One study demonstrated that men who drink a large amount of milk and consume dairy products were at a slightly increased risk of developing Parkinson’s disease. A review published by the World Cancer Research Fund and the American Institute for Cancer Research states that at least eleven human population studies have linked excessive dairy product consumption and prostate cancer. Medical studies also have shown a possible link between milk consumption and the exacerbation of diseases such as Crohn’s Disease.

And last but not least are the ethical concerns.

Humans can derive the same nutrients found in milk from many other food items and meet all their daily needs without the need of any dairy products. But for some that could mean a lot of beans and broccoli on a daily basis – beyond one’s taste and ability to consume.

Vegans and most vegetarians do not consume milk for reasons mostly related to animal rights. They passionately object to dairy farming, citing the conditions for the animals abusive and horrific.

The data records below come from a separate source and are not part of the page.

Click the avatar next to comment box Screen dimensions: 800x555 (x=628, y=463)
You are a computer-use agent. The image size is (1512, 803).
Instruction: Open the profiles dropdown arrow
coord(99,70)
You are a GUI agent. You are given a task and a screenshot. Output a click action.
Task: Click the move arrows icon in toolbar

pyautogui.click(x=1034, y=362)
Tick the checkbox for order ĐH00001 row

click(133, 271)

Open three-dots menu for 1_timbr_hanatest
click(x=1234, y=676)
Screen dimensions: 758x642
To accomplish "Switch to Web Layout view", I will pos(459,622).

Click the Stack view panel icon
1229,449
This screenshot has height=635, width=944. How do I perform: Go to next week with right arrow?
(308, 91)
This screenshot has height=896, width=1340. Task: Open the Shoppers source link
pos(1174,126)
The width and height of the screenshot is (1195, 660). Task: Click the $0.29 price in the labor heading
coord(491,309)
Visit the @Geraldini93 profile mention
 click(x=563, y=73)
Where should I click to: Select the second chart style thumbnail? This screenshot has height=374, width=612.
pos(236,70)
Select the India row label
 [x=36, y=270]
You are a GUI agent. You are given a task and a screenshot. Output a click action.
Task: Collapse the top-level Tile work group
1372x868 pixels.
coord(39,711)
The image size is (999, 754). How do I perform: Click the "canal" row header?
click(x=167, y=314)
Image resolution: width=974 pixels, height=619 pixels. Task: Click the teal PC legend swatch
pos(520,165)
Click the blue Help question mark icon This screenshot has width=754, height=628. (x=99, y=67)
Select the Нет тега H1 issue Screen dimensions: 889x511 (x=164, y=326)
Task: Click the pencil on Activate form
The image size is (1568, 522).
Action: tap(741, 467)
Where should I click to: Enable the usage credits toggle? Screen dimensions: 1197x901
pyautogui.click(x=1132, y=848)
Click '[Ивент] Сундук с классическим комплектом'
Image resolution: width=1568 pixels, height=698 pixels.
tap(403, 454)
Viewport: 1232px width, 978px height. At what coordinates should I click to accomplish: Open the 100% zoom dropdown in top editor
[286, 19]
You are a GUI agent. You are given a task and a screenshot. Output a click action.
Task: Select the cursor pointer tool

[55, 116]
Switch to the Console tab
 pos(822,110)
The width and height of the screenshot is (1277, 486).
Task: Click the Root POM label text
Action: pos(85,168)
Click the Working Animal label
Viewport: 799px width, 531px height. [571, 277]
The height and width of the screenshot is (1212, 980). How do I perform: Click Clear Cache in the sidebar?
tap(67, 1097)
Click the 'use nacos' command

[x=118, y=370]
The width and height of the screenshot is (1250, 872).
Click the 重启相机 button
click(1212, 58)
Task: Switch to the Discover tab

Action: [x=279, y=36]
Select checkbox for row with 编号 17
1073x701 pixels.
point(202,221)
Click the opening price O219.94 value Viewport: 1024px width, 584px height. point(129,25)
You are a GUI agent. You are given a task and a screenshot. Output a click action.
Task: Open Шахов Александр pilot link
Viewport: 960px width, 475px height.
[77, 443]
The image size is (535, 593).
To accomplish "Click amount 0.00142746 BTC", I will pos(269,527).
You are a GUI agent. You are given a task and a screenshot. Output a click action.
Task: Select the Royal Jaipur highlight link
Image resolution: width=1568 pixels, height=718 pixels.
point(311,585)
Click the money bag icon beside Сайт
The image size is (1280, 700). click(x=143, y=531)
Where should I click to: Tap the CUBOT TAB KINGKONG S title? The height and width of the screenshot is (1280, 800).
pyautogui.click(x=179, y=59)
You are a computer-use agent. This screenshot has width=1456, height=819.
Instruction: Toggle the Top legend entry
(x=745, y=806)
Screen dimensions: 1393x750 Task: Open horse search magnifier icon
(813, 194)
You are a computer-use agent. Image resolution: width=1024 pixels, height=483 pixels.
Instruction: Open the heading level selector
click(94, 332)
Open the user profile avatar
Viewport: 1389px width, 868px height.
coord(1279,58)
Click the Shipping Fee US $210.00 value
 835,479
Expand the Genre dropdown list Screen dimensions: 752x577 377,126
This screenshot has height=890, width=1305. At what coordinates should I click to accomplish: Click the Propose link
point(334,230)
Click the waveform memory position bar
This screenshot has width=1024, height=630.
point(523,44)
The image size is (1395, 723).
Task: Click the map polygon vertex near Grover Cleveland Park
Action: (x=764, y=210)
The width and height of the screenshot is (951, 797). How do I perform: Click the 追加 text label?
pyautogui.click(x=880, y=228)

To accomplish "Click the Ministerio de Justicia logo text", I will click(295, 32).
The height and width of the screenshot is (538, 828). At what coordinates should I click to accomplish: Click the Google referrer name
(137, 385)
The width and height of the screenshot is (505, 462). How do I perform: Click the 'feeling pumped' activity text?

On the PETA website (People for the Ethical Treatment of Animals) they explain that cows produce milk for the same reason that humans do – to nourish their young. Calves are generally taken from their mothers within a day of being born. Males are destined for veal crates or barren lots where they will be fattened for beef and females are sentenced to the same fate as their mothers.  After their calves are taken away from them, mother cows are hooked up, several times a day, to milking machines. These cows are genetically manipulated, artificially inseminated and often drugged to force them to produce about four and a half times as much milk as they naturally would to feed their calves.

Hardly the incentive to run out for that block of cheese. I might choose a non-dairy sorbet over a double chocolate ice cream next time, but I’m not ready to stop putting cream in my coffee or enjoying an afternoon latte. Not cold turkey anyhow.

‘Got Milk?’ but do you really ‘Want Milk?’ or ‘Need Milk’? – these are questions a lot of people are asking. Would you opt for one of the ‘pseudo’ milks instead? Have you used any of these products as a replacement for milk in recipes? The taste results? Or are you a proud dairy consumer, satisfied with the knowledge imparted by our scientific community?